Посмотрите на карту-десятиверстку, составленную корпусом военных топографов в конце 60-х годов прошлого века. Вы найдете на ней обе деревни: одна называется Малая Русская Россия, другая – Большая Чухонская Россия... Смешно? Ну, еще бы! Но подумайте: с какими предосторожностями надо давать имена географическим пунктам и как трудно ожидать, что получится из них через сто лет при самых лучших намерениях назывателя!..
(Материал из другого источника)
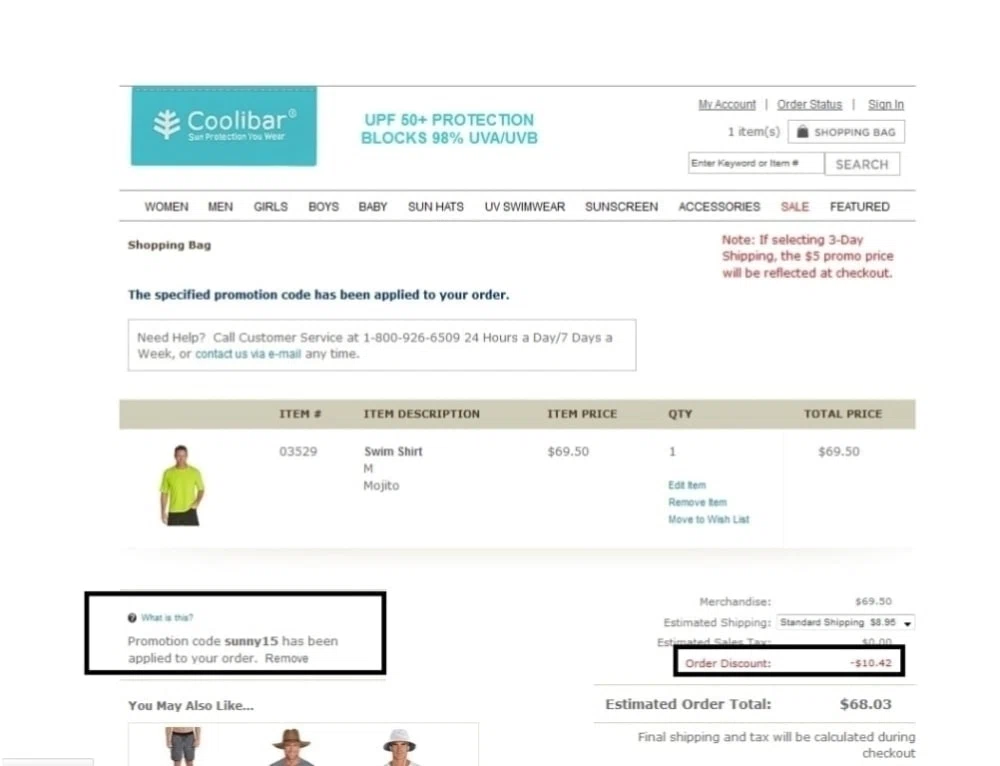The width and height of the screenshot is (1000, 766).
Task: Click the question mark help icon
Action: (x=132, y=617)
Помещики были разные... Бодрячок давал селу жизнерадостное имя Кинь Грусть, в подражание французскому Сан-Суси («Без забот»; так назвал свое {190} имение Фридрих II Прусский) или голландскому Бьютензорге (имя знаменитого ботанического сада на Яве, теперь, конечно, переименованного; значение то же). Меланхолик скорбно окрещивал свою собственность Воздыхаловка (бывший Крапивенский уезд Тульской губернии).
Были дворяне-галломаны; они хотели жить в Монплезрах и Монрепó («Мое удовольствие», «Мой покой»). Приключенцы и читатели путешествий способны были назвать рязанское дворянское гнездо Мысом Доброй Надежды, приднепровскую деревушку в вишневых садочках – Пéрсией... Появился на Украине даже свой Дамаск; впрочем, в официальной переписке он значился как «Гайвороновщина – тож»... Нашелся даже чудак, то ли обладавший чувством едкого и самокритического юмора, то ли страдавший манией величия. Свою вотчину в Рязанской (тоже!) губернии он (а кто мог ему помешать?) наименовал: Герцогство. В Герцогстве числились два двора... И ведь – что ты сделаешь? – не разорись самодур, или не произойди в 1917 году революция, кто-нибудь и сегодня должен был бы в анкетах писать: «Место рождения – Герцогство, Рязанской губернии...»
Были у нас весьма неожиданные имена совсем другого, благородного происхождения: вернувшиеся после наполеоновских войн из похода русские солдаты и офицеры взяли привычку называть селения родного угла в честь тех далеких мест, где они одерживали победы под русскими знаменами, или которые повидали. Так появился Париж – село под Харьковом, тот алтайский Орлеан, о котором шла речь на стр. 141-й, и другие топонимы. О некоторых из них мы еще будем иметь случай вспомнить.
Какой можно сделать из этого вывод? В общем-то, чем затейливее и вычурнее имя, тем больше ему грозит опасностей, тем чаще и скорее отказывается от него или перерабатывает его до неузнаваемости народ. Чем ближе оно по форме и типу к старым народным образцам, тем меньше у него шансов быть искаженным или исчезнуть. Комиссиям по переименованиям и наименованиям улиц, селений, городов нельзя забывать и об этом.
Может быть, вас интересуют имена подхалимские? Бывали и такие. Человек входил «в случай», на {191} него сыпались награды. Само слово «наградить» первоначально значило «одарить городом», «нагородити». Счастливчик приходил в умиление и называл свою новую собственность в честь и восхваление благодетелю – царю, царице, вельможе... Так появился когда-то на Украине Царедар (было такое имение), Милость Куракина или, на худой конец, Судьбодарово: мол, не знаю за что и от кого; не заслужил: судьба одарила!